Tornando al ragionamento sul ruolo delle banche nel moderno sistema economico, e sul loro fondarsi sulla fiducia dei risparmiatori, la ratifica del MES attiverebbe un potenziale prestatore di ultima istanza con l’effetto di ridurre il rischio percepito dai mercati finanziari, migliorando dunque la situazione degli istituti di credito nell’Unione Europea. Non c’è infatti bisogno che scoppi una crisi perché l’effetto positivo si realizzi visto che la percezione di rischio da parte degli operatori incide ad esempio sul costo del finanziamento e sui rating delle attività finanziarie emesse dalla banca stessa.
Come è noto ogni crisi finanziaria distrugge base monetaria e si risolve in un modo o nell’altro con interventi diretti o indiretti della banca centrale che creano nuova liquidità che sostituisce quella distrutta (ad esempio nell’ultima crisi del 2008 attraverso il quantitative easing). Qualcuno potrebbe dunque pensare che di MES non ci sia in fondo bisogno visto che il vero prestatore di ultima istanza c’è ed è la banca centrale. Va notato da questo punto di vista però che in caso d’intervento della BCE i meccanismi di governance sono ancora meno democratici perché a un consiglio a cui partecipano i ministri delle finanze, rappresentanti di governi eletti dai parlamenti, si sostituisce un consiglio di banchieri centrali nazionali. Questa differenza rappresenta da altri punti di vista una garanzia perché l’organo tecnico della BCE, più indipendente dalla politica, è in grado di perseguire con più severità l’obiettivo del controllo dell’inflazione.
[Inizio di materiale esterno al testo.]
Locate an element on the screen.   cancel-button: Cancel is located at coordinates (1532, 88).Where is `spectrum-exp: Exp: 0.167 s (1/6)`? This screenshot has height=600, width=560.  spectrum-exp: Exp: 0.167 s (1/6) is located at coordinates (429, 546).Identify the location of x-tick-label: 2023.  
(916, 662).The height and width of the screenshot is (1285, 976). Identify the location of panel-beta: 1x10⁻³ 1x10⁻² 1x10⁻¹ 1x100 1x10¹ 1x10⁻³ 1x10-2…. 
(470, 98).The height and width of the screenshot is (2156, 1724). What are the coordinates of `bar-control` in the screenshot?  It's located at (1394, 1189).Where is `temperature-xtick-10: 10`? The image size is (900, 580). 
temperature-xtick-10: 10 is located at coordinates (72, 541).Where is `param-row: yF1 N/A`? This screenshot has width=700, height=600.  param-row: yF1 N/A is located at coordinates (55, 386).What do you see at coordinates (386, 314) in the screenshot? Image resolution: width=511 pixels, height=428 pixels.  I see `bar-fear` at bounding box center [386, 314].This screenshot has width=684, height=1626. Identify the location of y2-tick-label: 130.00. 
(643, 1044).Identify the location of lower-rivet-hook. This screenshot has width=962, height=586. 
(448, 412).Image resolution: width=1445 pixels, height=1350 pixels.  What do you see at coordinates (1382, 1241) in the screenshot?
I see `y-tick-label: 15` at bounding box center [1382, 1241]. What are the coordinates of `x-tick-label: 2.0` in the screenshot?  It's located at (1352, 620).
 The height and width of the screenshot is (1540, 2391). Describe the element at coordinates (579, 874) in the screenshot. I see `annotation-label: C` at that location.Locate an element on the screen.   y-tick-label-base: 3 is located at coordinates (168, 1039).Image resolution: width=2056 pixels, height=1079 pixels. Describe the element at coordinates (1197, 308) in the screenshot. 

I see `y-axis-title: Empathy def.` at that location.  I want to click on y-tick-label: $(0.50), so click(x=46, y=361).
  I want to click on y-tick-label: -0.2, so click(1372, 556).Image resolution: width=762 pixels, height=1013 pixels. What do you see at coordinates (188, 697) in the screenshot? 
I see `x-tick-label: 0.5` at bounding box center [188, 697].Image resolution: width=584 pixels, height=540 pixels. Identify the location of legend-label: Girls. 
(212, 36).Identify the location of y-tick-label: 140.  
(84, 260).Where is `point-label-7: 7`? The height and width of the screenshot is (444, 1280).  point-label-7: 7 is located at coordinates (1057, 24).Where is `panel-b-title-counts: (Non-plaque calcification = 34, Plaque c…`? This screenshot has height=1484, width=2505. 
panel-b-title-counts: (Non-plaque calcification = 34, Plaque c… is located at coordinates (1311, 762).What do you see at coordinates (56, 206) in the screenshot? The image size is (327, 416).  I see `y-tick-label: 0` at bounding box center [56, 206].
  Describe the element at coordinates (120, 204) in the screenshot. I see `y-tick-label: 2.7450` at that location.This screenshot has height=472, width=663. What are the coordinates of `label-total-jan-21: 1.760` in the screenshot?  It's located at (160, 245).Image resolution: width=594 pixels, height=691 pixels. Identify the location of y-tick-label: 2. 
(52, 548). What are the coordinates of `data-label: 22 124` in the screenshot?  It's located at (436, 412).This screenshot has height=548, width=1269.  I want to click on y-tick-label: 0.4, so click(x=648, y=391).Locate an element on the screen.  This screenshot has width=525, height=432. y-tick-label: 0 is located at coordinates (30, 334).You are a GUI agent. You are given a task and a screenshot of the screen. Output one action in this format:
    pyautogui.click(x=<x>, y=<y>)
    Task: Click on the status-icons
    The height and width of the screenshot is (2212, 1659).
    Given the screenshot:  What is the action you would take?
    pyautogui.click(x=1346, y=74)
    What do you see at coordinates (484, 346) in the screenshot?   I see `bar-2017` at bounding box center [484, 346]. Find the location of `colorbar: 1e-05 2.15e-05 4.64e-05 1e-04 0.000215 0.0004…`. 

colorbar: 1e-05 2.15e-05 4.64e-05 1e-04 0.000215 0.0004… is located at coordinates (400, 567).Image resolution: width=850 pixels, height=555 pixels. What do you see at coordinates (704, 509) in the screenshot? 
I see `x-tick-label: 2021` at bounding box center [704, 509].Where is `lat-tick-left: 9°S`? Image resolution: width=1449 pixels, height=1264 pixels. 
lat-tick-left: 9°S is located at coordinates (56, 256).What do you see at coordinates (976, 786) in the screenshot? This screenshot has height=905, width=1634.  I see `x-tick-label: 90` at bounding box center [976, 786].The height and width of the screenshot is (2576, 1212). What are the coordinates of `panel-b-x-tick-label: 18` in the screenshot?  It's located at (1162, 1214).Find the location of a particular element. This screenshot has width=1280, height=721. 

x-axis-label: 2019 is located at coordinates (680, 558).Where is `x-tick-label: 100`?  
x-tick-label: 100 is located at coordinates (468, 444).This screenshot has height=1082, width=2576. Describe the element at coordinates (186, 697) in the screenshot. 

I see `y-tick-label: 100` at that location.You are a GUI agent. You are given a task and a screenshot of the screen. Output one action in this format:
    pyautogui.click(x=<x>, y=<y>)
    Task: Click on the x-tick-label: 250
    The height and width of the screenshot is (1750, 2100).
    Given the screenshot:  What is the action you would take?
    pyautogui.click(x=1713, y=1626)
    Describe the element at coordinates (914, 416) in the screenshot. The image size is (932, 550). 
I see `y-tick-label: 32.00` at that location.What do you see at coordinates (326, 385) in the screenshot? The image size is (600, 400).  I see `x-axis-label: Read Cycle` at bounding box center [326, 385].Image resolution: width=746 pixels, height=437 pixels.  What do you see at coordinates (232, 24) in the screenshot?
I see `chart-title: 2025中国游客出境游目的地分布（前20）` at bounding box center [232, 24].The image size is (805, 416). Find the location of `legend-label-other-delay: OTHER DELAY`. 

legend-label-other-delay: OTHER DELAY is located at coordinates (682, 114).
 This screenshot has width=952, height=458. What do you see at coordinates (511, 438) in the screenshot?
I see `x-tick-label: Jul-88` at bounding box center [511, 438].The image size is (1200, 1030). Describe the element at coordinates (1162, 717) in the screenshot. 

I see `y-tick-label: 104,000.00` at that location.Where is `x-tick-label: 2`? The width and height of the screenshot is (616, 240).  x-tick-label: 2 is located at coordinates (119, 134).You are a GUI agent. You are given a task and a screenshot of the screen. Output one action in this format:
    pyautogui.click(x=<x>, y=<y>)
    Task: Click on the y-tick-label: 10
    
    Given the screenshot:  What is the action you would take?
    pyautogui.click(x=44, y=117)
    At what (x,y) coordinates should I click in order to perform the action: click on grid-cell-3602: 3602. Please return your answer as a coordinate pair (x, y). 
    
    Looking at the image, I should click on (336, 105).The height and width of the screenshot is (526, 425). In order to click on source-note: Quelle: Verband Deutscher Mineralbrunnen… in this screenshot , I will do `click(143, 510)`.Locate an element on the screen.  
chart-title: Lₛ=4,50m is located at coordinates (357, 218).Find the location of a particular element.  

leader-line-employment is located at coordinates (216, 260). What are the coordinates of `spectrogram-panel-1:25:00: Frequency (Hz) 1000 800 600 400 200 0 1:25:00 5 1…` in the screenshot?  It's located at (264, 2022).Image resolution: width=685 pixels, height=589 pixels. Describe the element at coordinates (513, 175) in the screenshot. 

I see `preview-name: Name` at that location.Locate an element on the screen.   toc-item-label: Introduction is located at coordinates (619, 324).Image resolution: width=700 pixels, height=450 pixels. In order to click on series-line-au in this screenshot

Resta l’interpretazione, peraltro avvalorata dalle dichiarazioni del governo, che la mancata approvazione sia funzionale ad aumentare il potere contrattuale del governo nella partita più generale dell’approvazione del nuovo patto di stabilità. Potere contrattuale di cui avremmo bisogno e che sinora non ha prodotto i risultati sperati, visto che la prima bozza in circolazione approvata dai ministri delle finanze è molto influenzata dagli interessi dei paesi ‘frugali’ e impone regole di aggiustamento piuttosto severe verso i parametri obiettivo (i paesi ad alto reddito come il nostro devono ad esempio puntare a un rapporto deficit/PIL dell’1,5 percento, più basso del famoso 3%). Un’altra caratteristica per ora non soddisfacente della proposta è che i tre capisaldi di un buon patto di stabilità (correzione per il ciclo al fine di evitare austerità in recessione, esclusione degli investimenti strategici e supporto della Banca Centrale), fondamentali nell’affrontare con successo il periodo della pandemia, sono tutt’altro che chiari e affrontati in modo esaustivo.
Al di là della giustificazione del potere contrattuale sarebbe auspicabile maggiore trasparenza e chiarezza sulla posizione del nostro paese. Dobbiamo spiegare perché il quadro di regole proposte attuale non funziona, non solo per noi ma in generale per l’UE. E convincere i paesi membri che è necessario costruire una strategia di politiche fiscali e monetarie più espansive, nonché controcicliche, anche per perseguire l’obiettivo di tenuta dei bilanci pubblici che ovviamente è imprescindibile.
Per questo la partita del MES e del patto di stabilità, per poter essere affrontata in modo efficace e utile, ha bisogno di competenza e non di furori ideologici.